## What is being asked
Set down the entries below exactly, leaving out all images.

## Data
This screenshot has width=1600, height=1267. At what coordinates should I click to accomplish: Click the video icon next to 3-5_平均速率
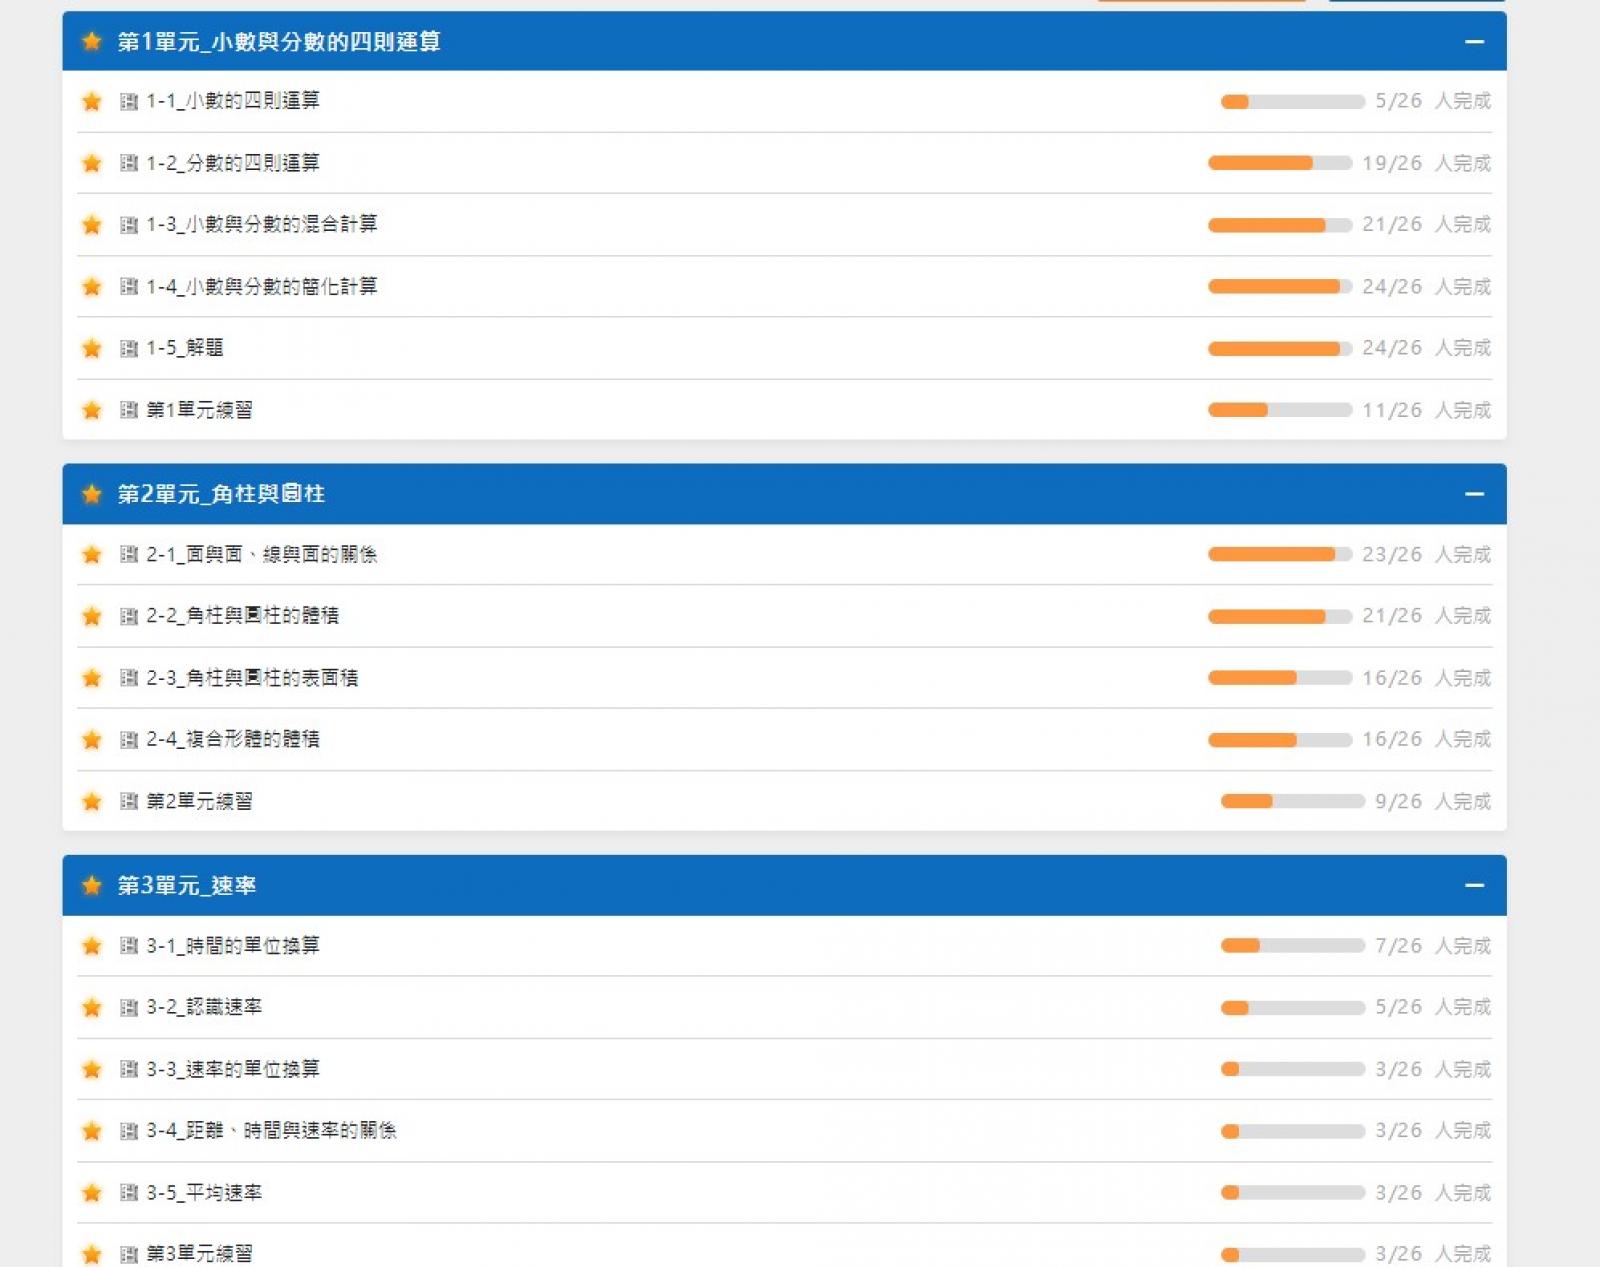point(128,1193)
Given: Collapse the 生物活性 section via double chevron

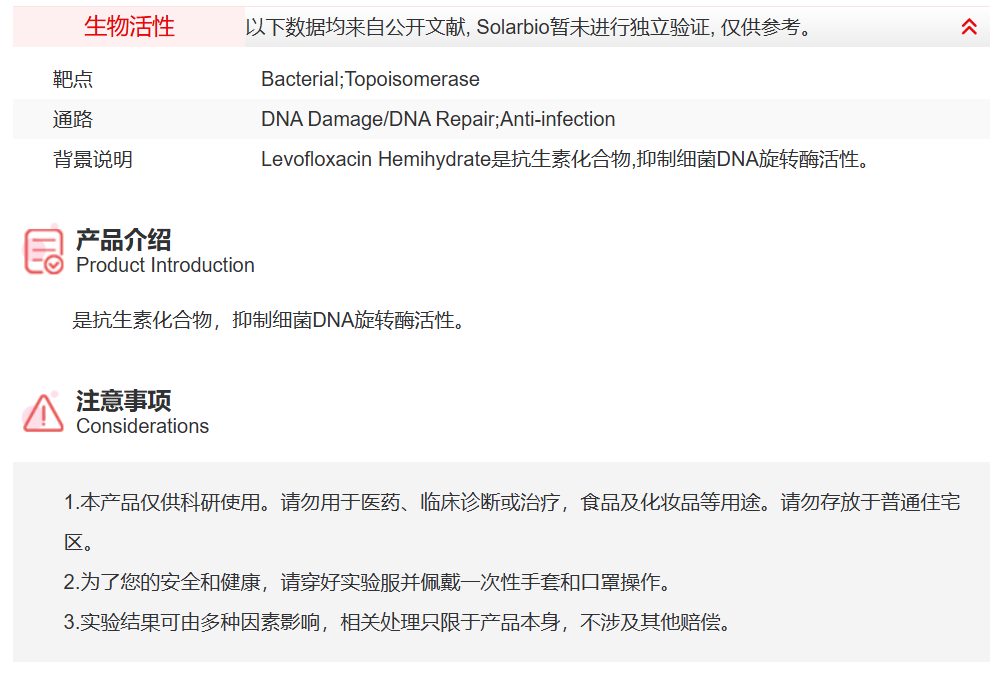Looking at the screenshot, I should coord(967,27).
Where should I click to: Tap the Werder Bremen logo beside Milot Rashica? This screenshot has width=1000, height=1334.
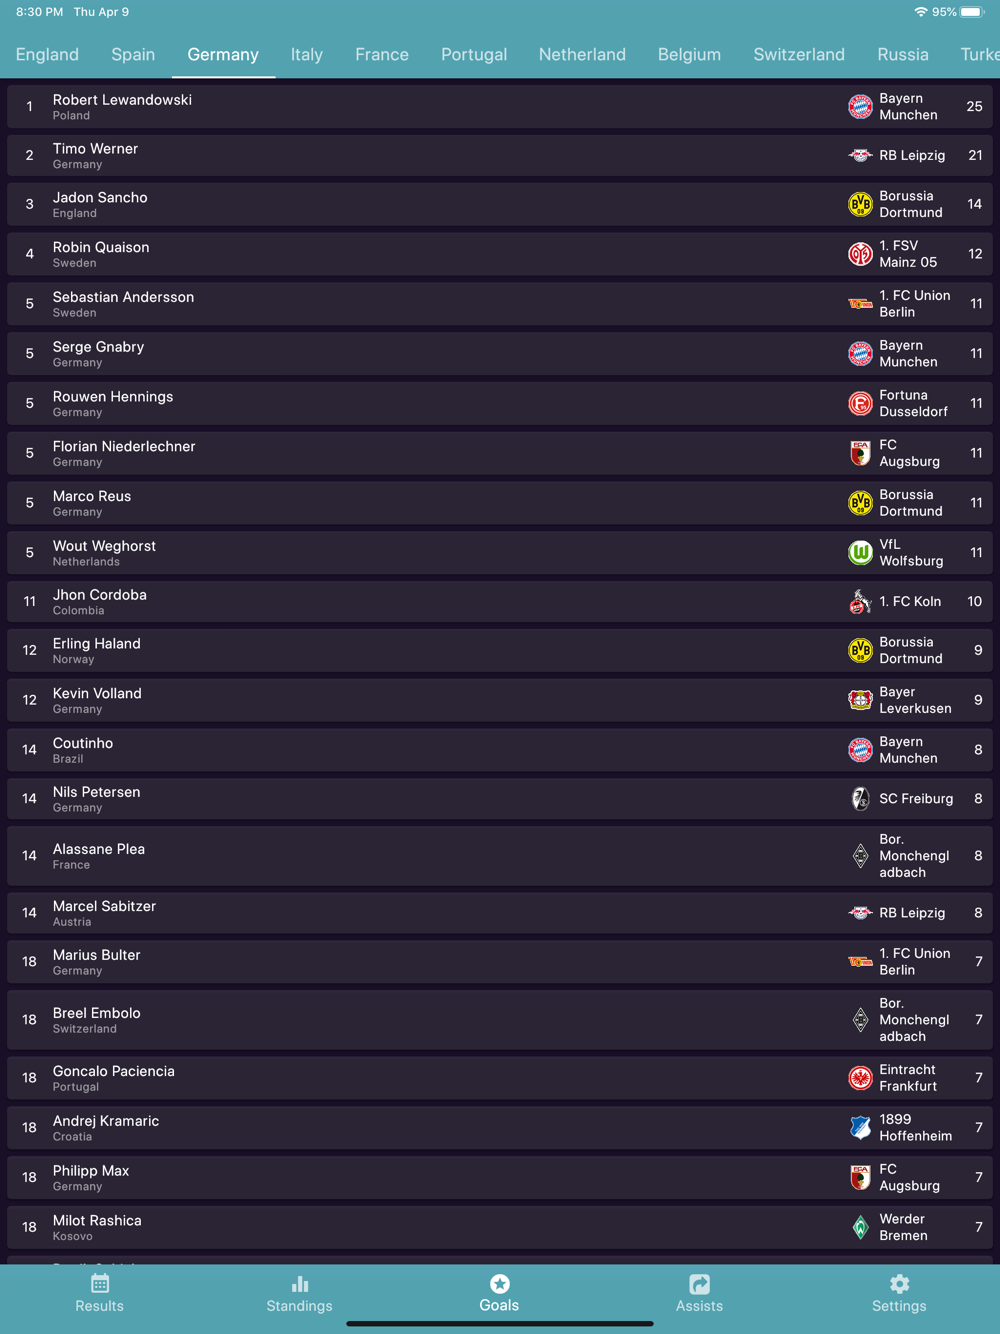point(860,1227)
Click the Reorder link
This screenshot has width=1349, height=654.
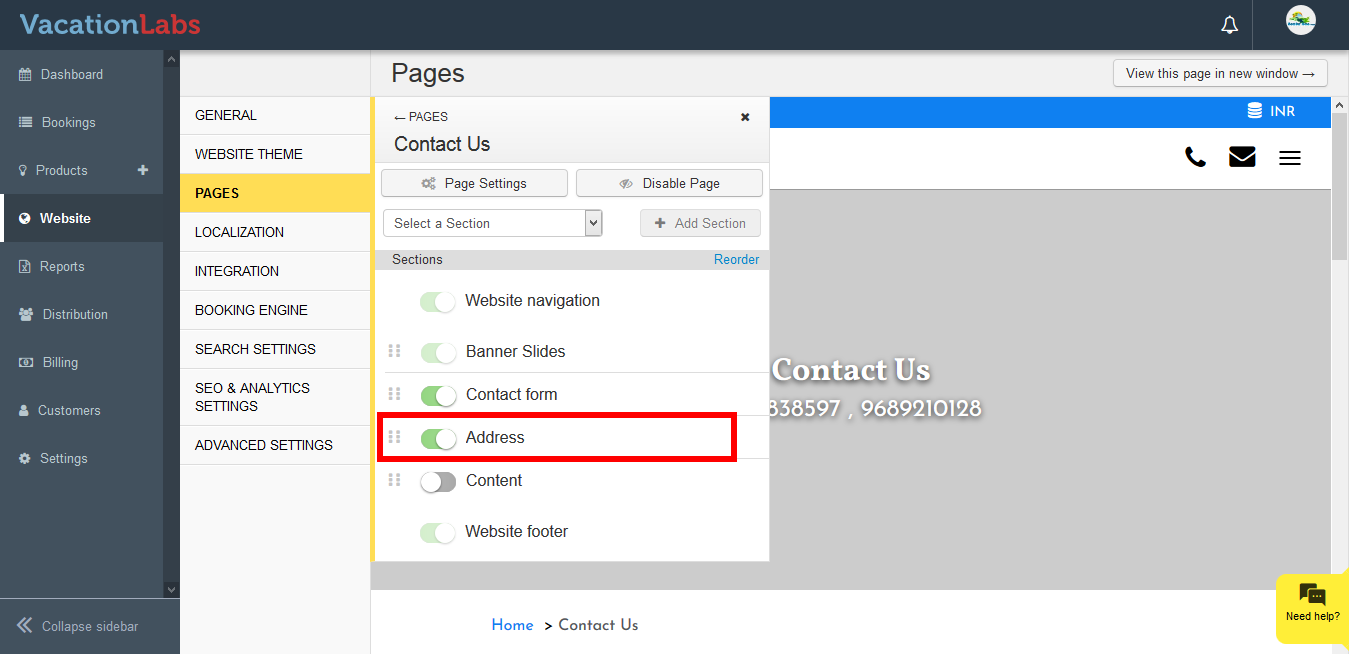[736, 259]
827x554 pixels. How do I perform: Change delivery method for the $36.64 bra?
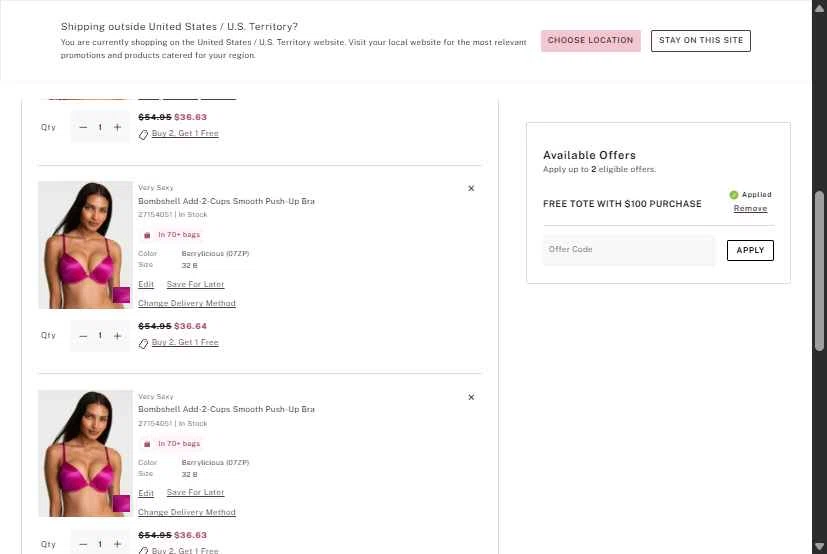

## Reply
This screenshot has width=1600, height=1267. At what coordinates should I click to accomplish: Click the video icon next to 3-5_平均速率
point(128,1193)
Given: Collapse the 生物活性 section via double chevron

Looking at the screenshot, I should coord(967,27).
Where should I click to: Tap the Werder Bremen logo beside Milot Rashica? This screenshot has width=1000, height=1334.
point(860,1227)
Click the Reorder link
This screenshot has width=1349, height=654.
[736, 259]
827x554 pixels. How do I perform: Change delivery method for the $36.64 bra?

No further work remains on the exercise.